Cutting refined sugar out of our diets is a huge step towards achieving optimal health. That does not mean, by any stretch, that we should have to go through life without the indulgence of something sweet! Maple syrup, for instance, is a natural sweetener that both satisfies your sweet tooth and provides a number of vitamins and minerals in your diet. Minerals found in maple syrup include: zinc, iron, magnesium, phosphorous and potassium; high levels of vitamins include: thiamin, riboflavin, niacin and B6. Together, these vitamins and minerals provide antioxidant fighting nutrients to your body. Zinc has been known to protect against heart diseases, benefit male reproductive health (specifically the prostate) and improve immune response. Manganese also plays an important role in immune health - reducing the number of white blood cells in the body. I always say that I stand behind every ingredient I use in my cooking...for those who thought I was bending the rules with maple syrup, here's your proof!

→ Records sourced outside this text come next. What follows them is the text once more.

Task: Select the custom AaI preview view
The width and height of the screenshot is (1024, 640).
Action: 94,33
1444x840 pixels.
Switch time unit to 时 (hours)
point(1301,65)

It's a good day when you realize something that sweet is actually healthy (in moderation!)

Did You Know? Fun facts about maple trees/syrup:

  • Maple trees are migrating north due to increasing nighttime temperatures, they have moved 90 meters since 1964.
  • It takes 40 gallons of maple sap to make 1 gallon of maple syrup
  • It takes a maple tree 40 years to grow big enough to be tapped for it's sap
  • Maple syrup can grow mold, if it does, you can skim off the mold and re-heat it to make it good as new!
  • When maple sap comes out of a tree, it looks exactly like water

DIFFICULTIES FACING Maple Syrup (& maple Sugar):

I grew up in the Northeast where maple trees have always been a part of the landscape. When we were young, we would look forward to watching the leaves change from bright green to sharp orange, amber and yellow. The maple trees are tapped for their clear, sticky sap and then that sap is boiled down a number of times until it becomes that gorgeous syrup we all love to pour over out sunday morning pancakes. 

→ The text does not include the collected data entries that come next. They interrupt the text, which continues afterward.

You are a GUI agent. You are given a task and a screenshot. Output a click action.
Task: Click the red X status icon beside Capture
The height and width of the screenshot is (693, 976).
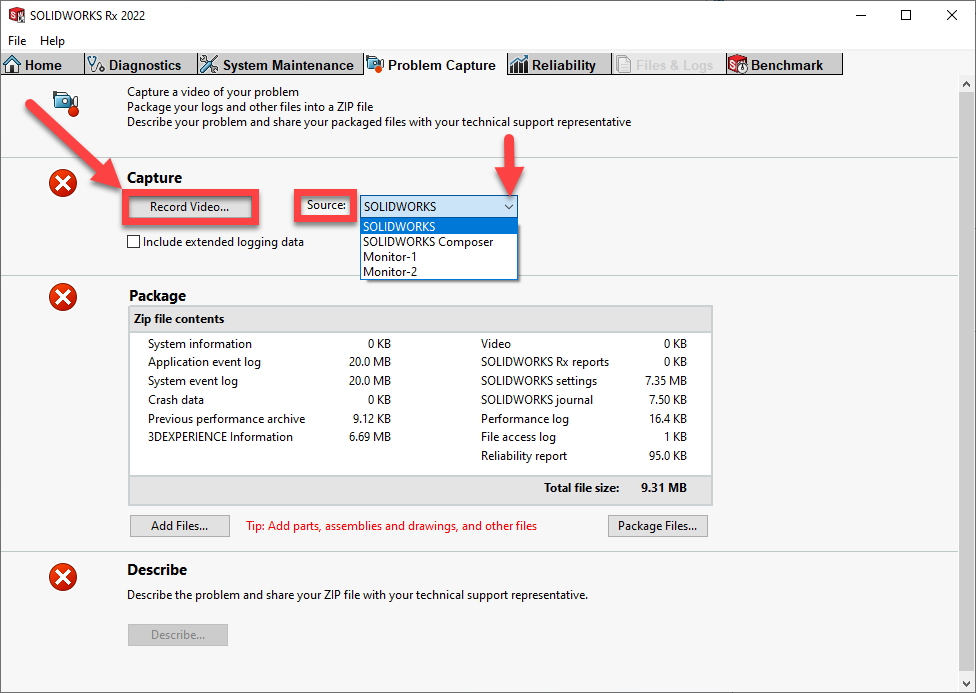point(63,183)
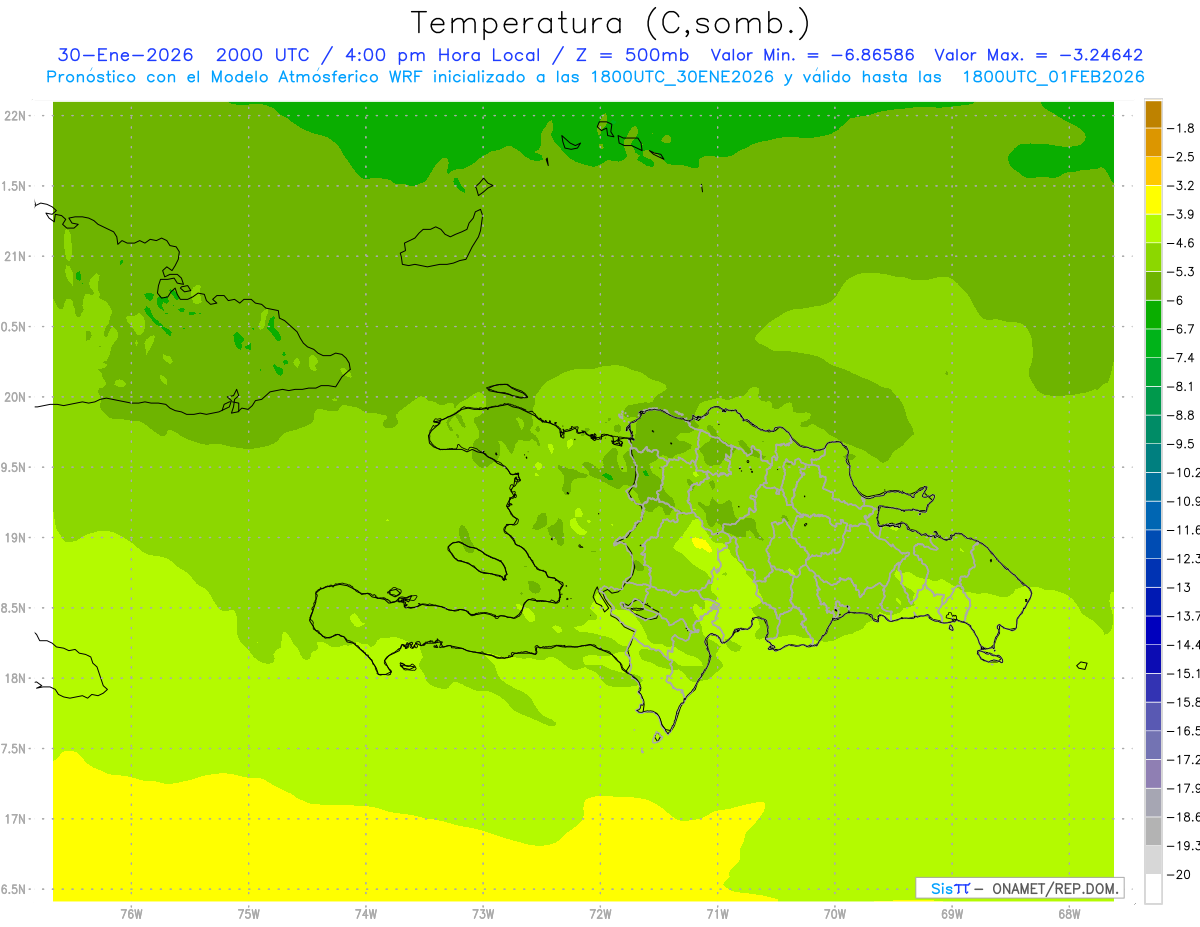Click the 76W longitude axis label
This screenshot has width=1200, height=927.
pos(131,913)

Due to the increasing temperatures each year, maple trees are less able to survive in the climate of the Northeast and maple purveyors are forced to abandon their craft or seek more northern properties. Cultivating sap depends on specific climate conditions - freezing at night and warmth during the day (the typical...or what used to be typical) spring days of Northeast North America. Seasons are becoming shorter and maple trees are migrating north up the mountains and away from the unfavorable temperatures and conditions. Predictions indicate that by 2100 the maple industry will be wiped out entirely. In the 1950s/60s, 80% or the world's maple syrup came from the US, 20% from Canada. Today it's the exact opposite. National Oceanic and Atmospheric Administration data show temperatures in the Northeastern US have increased as much as 2.8 degrees since 1971 and continue to rise. 

Who wants a world without maple syrup cascading over fluffy pancakes?

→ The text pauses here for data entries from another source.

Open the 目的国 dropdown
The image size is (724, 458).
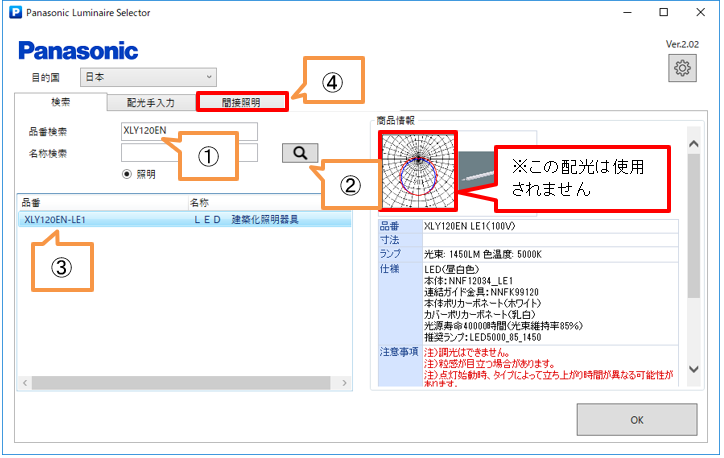149,76
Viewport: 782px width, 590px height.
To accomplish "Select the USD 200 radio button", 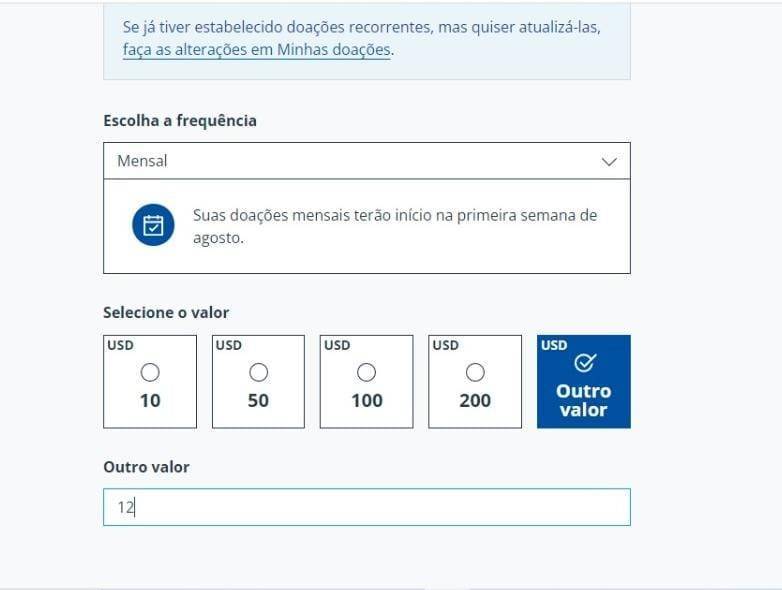I will 475,372.
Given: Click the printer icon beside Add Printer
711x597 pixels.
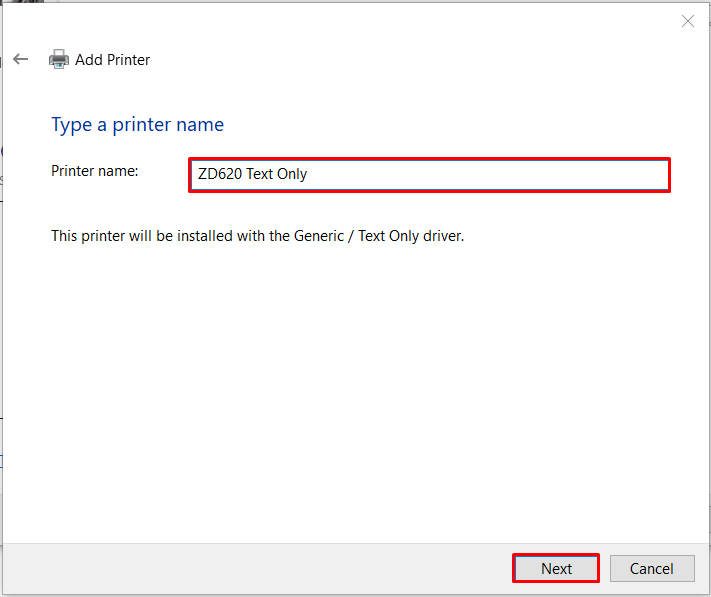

What is happening to combat these serious and timely issues? Technological improvements have offset some of the losses affecting American sugar maples to date - namely the creation of more efficient tools are able to extract more sap from a  tree than 20 years ago. Although these are helpful solutions for the purveyors of maple syrup, it is not a solution to the overreaching problem that changing temperatures are having on this and many other crops. 

What are we doing?

We are donating a part of profits from all of our products to organizations dedicated to protecting all of our ‘endangered’ food sources.